The ability to register with more than one organ transplant centre seems to increase a patient’s likelihood of receiving a transplant. According to research presented at the American Heart Association (AHA)’s Scientific Sessions, this can give an edge to wealthier patients who can afford to pay for travel, temporary housing and other associated costs, over the sickest.
Researches found that patients who were simultaneously registered at more than one centre had higher transplant rates, lover death rates while waiting, were wealthier and were more likely to be insured. The data was gathered from the national database of organ donors from 2000 to 2013.
“It’s an effective approach to address long waiting times and the shortage of organs available for the increasing demand among transplant candidates. But it undermines a bedrock principle of organ transplantation – which is that the sickest people should be transplanted first,” says Raymond Givens, study lead author and advanced heart failure and transplant fellow at Columbia University Medical Center in New York. “We firmly believe the multiple listing policy needs to be reconsidered.”
Researchers analysed the United Network for Organ Sharing (UNOS) database, identifying adult patients listed as first-time, single-organ candidates for either heart, lung, liver or kidney transplants. The network is a nonprofit that manages the U.S. organ transplant system under federal contract. UNOS policy allows organ transplant candidates to be listed at multiple centres simultaneously.
Between 2000 through 2013, researchers identified: 33,928 patients waiting for a heart transplant (2% were multiple-listed); 24,633 patients waiting for a lung transplant (3.4% multiple-listed); 103,332 patients waiting for a liver transplant (6% multiple-listed); and 223,644 patients waiting for a kidney transplant (12% multiple-listed).
These findings suggest an advantage for wealthier patients who have the money for travel, temporary housing and other costs of multiple listing that are not covered by health insurance, Givens said. Patients with state-run Medicaid generally have lower income and may not have the option to list themselves at a centre in a different state.
“The main issue is supply and demand,” says Givens. “The need for donor organs increases yearly; the supply does not. We really need more people to volunteer to donate their organs. That would relieve a lot of the strain on these inequalities. From a policy perspective, there is a need to redesign the system of organ allocation to ensure fairer access.”

> **QUESTIONS**:
**1.** In the article on multiple listing for organ transplants, which database did the researchers analyze?
**2.** Reproduce the portion of the article on multiple listing for organ transplants that starts with "The ability to" and ends with "2000 to 2013.", substituting "richer" for "wealthier".

> **RECORD EXTRACTS**:
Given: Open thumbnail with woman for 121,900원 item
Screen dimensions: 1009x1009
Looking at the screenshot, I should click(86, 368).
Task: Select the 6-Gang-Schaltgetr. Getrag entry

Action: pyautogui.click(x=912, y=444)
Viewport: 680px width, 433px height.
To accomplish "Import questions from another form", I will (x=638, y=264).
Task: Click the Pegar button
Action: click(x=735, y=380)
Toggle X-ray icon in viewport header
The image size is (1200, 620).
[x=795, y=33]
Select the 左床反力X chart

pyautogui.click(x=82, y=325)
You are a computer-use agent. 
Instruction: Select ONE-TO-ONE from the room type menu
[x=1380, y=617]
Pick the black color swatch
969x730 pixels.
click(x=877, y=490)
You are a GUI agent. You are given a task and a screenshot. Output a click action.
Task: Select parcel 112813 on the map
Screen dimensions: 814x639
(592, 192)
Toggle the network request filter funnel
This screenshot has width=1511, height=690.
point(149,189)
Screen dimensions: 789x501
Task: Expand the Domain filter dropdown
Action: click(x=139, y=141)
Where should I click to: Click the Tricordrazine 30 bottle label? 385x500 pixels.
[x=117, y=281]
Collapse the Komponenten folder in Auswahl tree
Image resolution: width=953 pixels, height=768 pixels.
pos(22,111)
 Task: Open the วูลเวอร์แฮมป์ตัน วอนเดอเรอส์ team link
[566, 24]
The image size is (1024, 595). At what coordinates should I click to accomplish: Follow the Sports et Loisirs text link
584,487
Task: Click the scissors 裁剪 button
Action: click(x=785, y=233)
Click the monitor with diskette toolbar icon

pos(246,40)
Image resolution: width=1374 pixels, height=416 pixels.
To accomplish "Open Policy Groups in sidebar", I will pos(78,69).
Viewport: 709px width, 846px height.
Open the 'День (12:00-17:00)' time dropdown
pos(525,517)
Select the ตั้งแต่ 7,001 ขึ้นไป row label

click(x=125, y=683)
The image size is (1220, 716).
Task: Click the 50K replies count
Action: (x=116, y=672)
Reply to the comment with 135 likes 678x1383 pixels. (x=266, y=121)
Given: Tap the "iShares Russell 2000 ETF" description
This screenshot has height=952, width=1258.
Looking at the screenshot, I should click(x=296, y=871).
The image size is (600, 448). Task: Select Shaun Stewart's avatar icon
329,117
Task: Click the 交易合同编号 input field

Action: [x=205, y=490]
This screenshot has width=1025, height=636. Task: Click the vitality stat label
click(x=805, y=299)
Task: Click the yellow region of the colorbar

> **RESPONSES TO THE TASKS**:
**1.** The United Network for Organ Sharing (UNOS) database.

**2.**
The ability to register with more than one organ transplant centre seems to increase a patient’s likelihood of receiving a transplant. According to research presented at the American Heart Association (AHA)’s Scientific Sessions, this can give an edge to richer patients who can afford to pay for travel, temporary housing and other associated costs, over the sickest.
Researches found that patients who were simultaneously registered at more than one centre had higher transplant rates, lover death rates while waiting, were richer and were more likely to be insured. The data was gathered from the national database of organ donors from 2000 to 2013.